Thermal and hydraulic performance of rectangular microchannel heat sinks with trapezoidal porous configuration

Abstract

In this article, the thermal and hydraulic capacity of a rectangular microchannel heat sink with different trapezoidal porous configuration’s inlet heights $H_{in}$ and outlet heights $H_{\mathit{out}}$ are examined. A three-dimensional model is used for microchannels with miscellaneous trapezoidal porous configuration’s inlet and outlet heights, and the laminar fluid flow and conjugate heat transfer equations are numerically solved.

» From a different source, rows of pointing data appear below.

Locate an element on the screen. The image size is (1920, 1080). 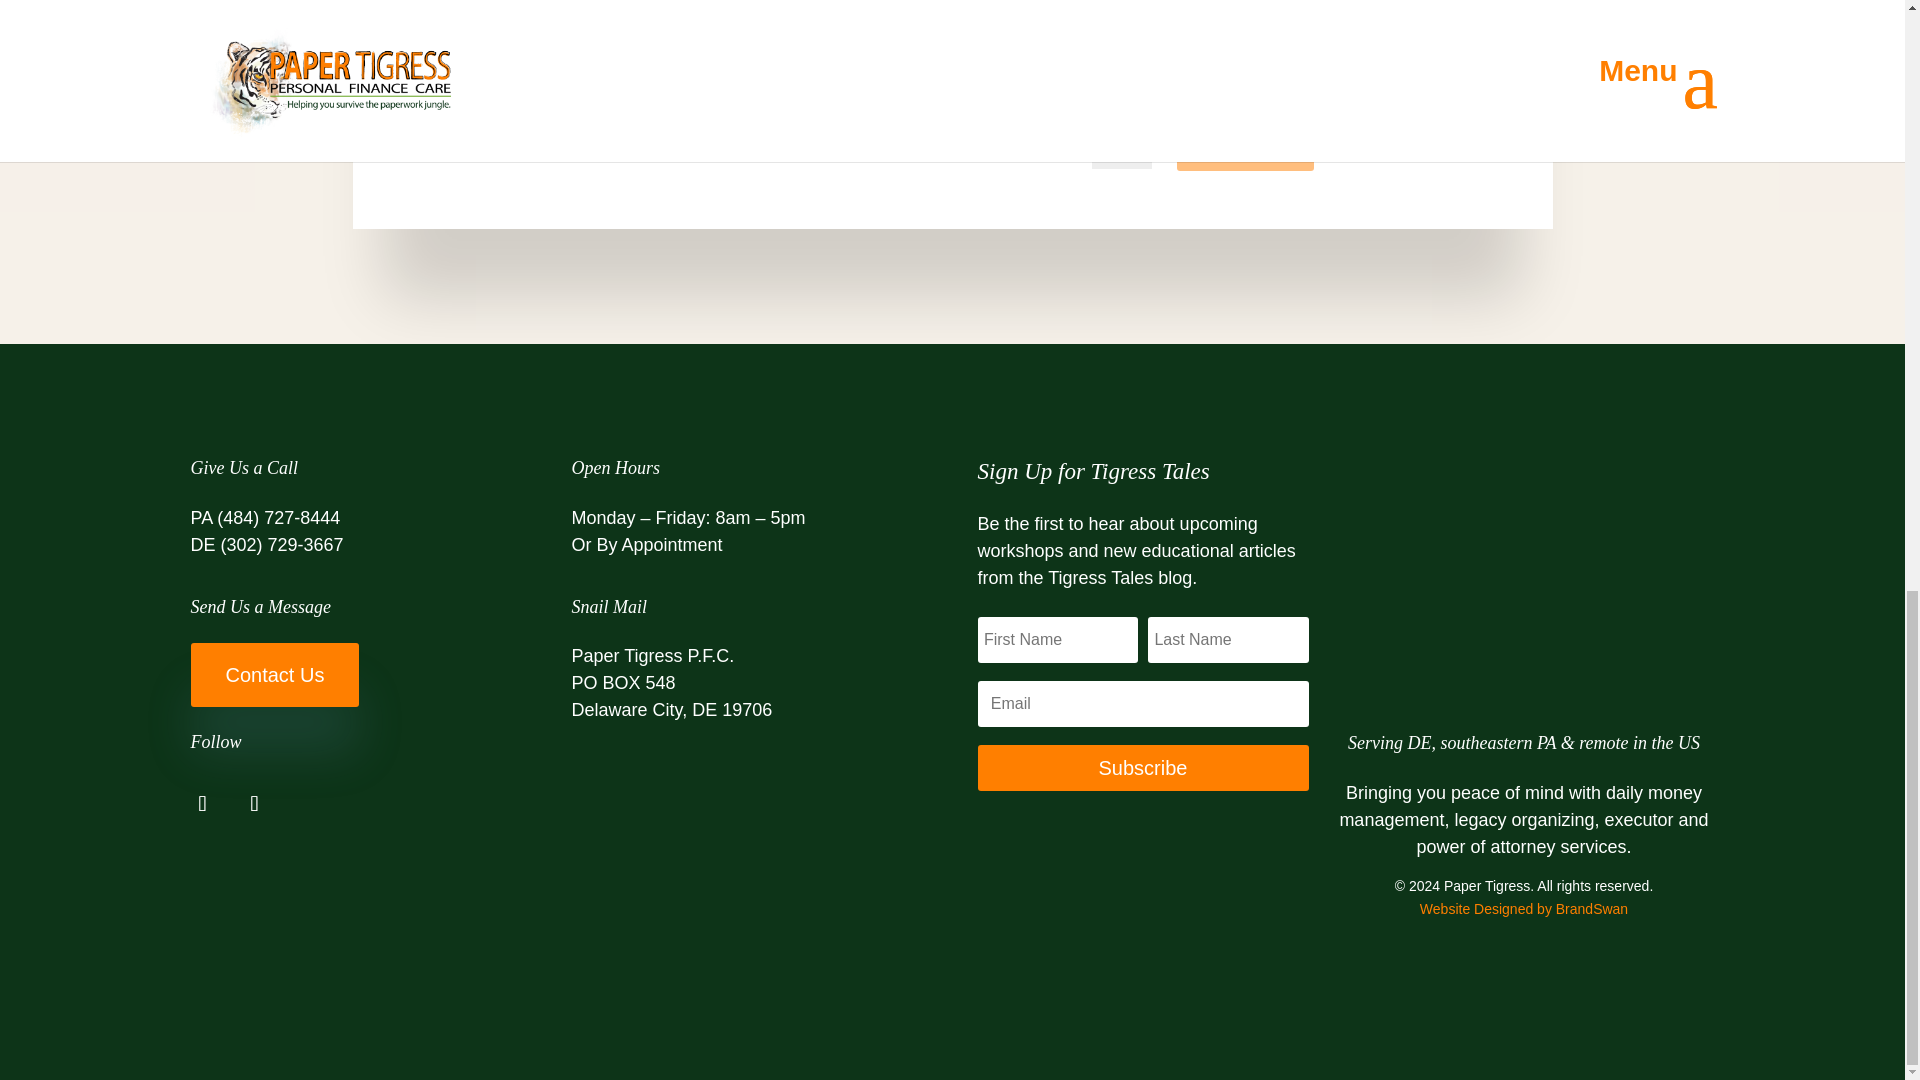
Follow on LinkedIn is located at coordinates (254, 804).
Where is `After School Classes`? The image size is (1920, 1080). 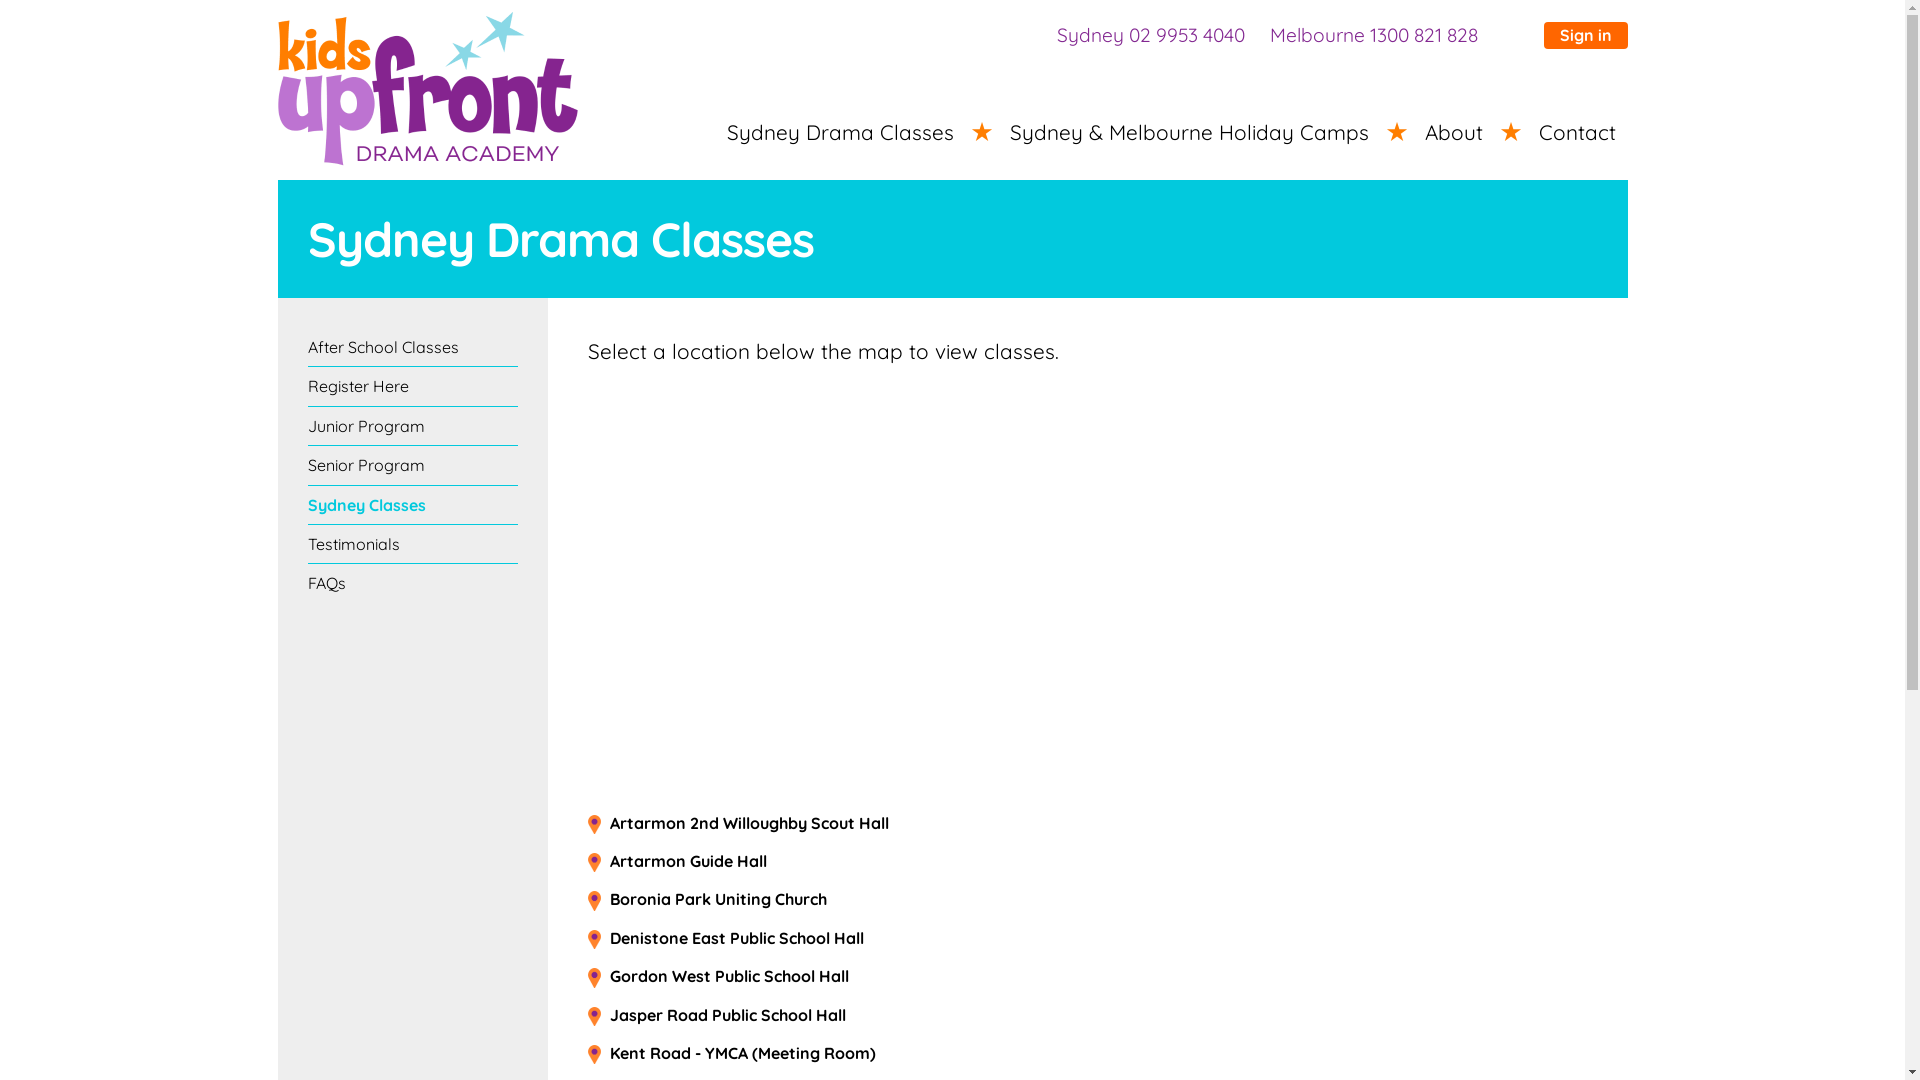 After School Classes is located at coordinates (413, 348).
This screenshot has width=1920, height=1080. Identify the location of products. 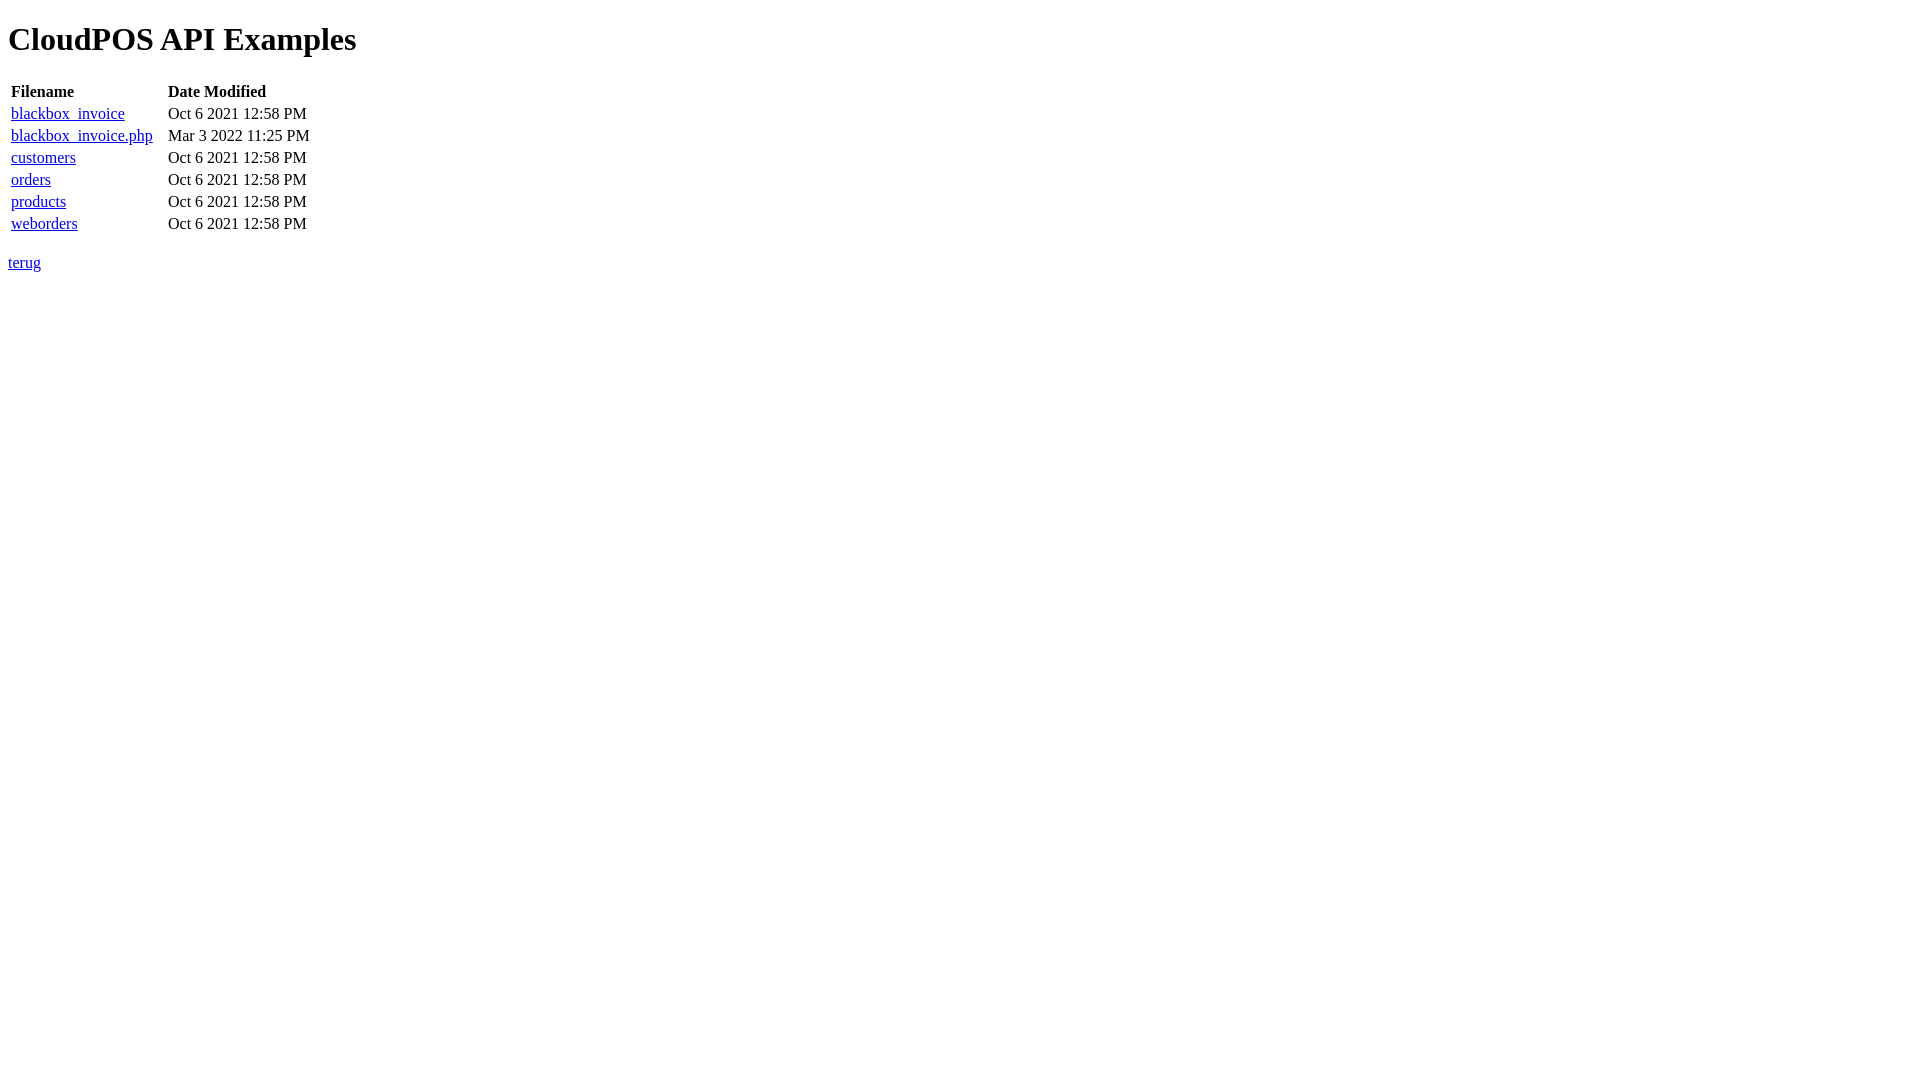
(38, 202).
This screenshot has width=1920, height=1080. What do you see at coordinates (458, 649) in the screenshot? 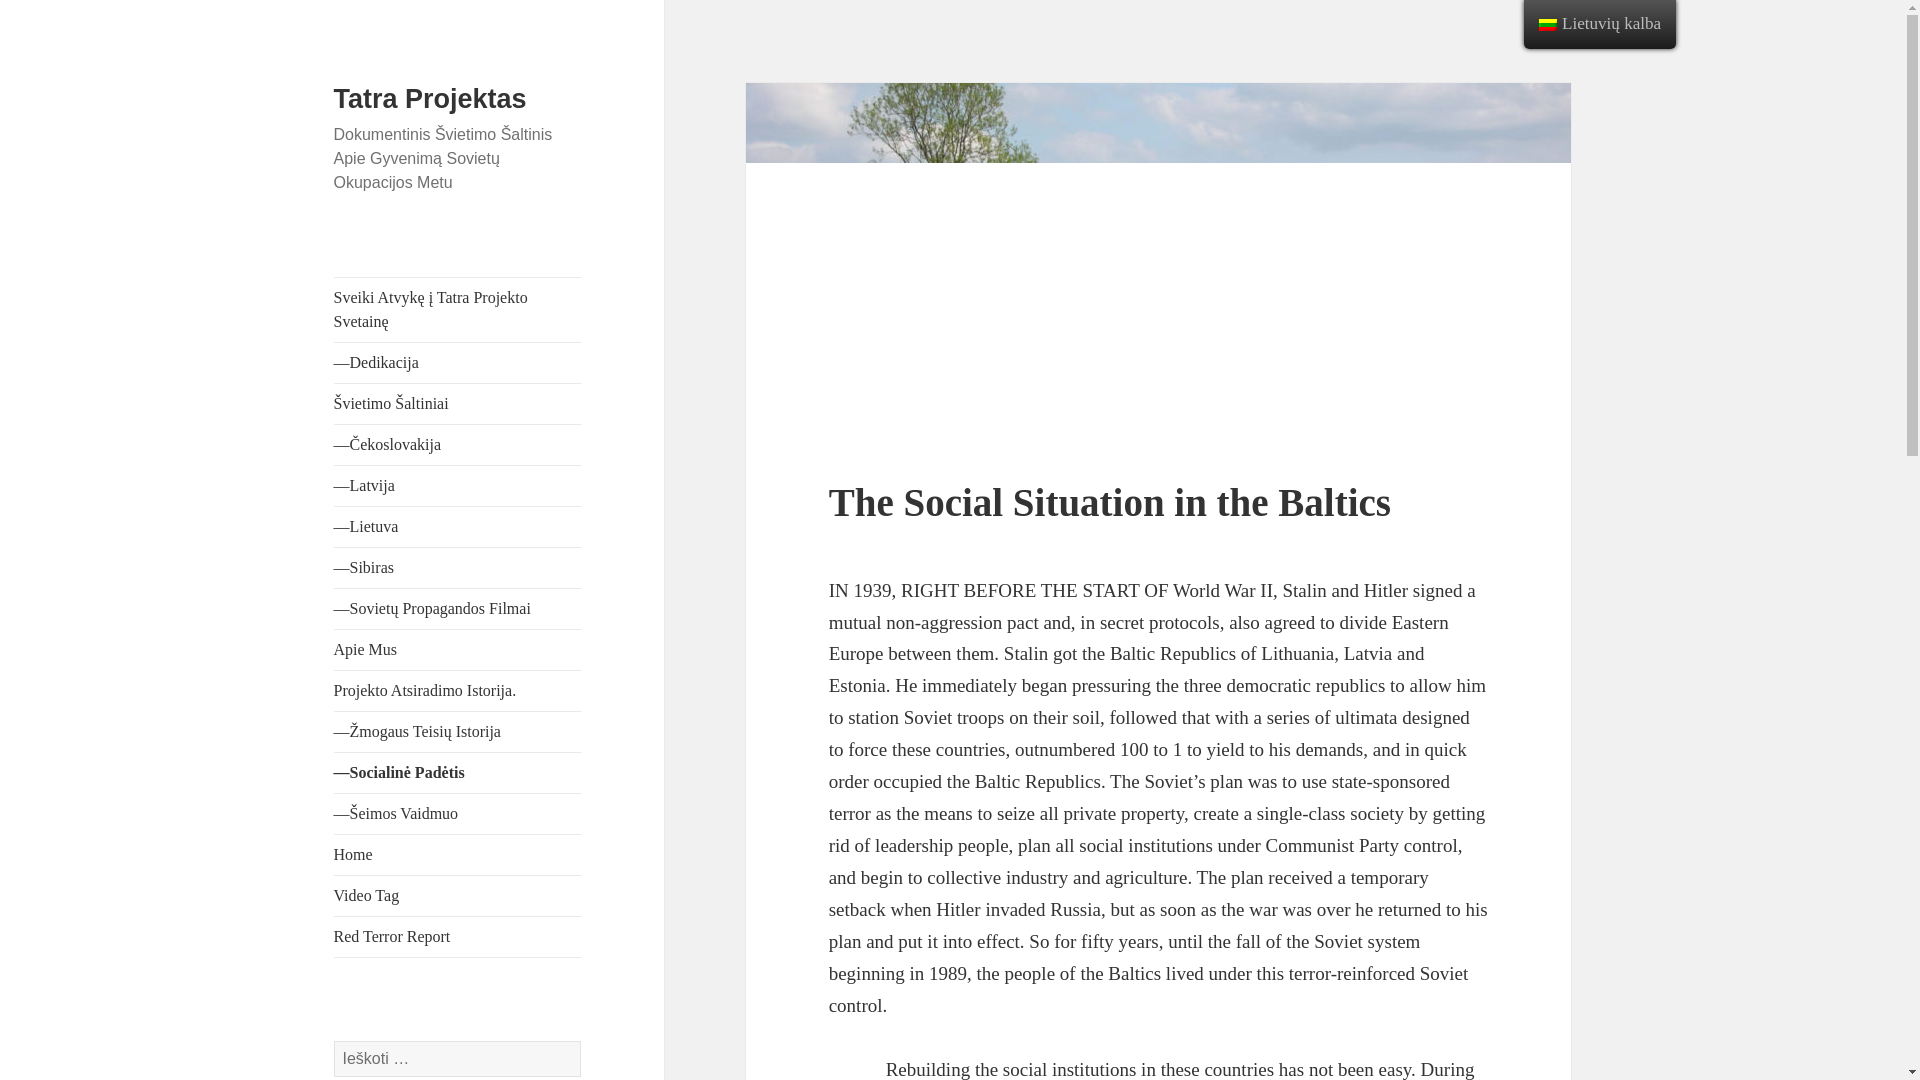
I see `Apie Mus` at bounding box center [458, 649].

Darcy-Brinkmen-Forchheimer equation is utilized for transport through the porous region. For microchannels with miscellaneous porous distribution’s inlet and outlet heights, the Nusselt number, pressure drop and figure of merit (FOM), a criterion for the assessment of heat transfer and hydraulic performance simultaneously, are calculated and compared to one another and a microchannel without porous medium. It is identified that with the increase of $H_{in}$ and $H_{\mathit{out}},$ both the Nusselt number and pressure drop increase. However, at low $H_{\mathit{out}},$ microchannels with low $H_{in}$ possess higher FOMs, the parameter that evaluates the hydraulic and thermal performance at the same time. In contrast, at high${\mathrm{ }H}_{\mathit{out}},$ microchannels with higher $H_{in}$ have higher FOMs. Furthermore, the effect of the inlet velocity and porosity are studied on the thermal and hydraulic behaviors. Reducing both the inlet velocity and porosity result in a better hydraulic and thermal performance combined, higher FOMs.

Keywords:

• Heat transfer; microchannel heat sinks; porous medium; pressure drop; trapezoidal configuration

Disclosure statement

No potential competing interest was reported by the authors.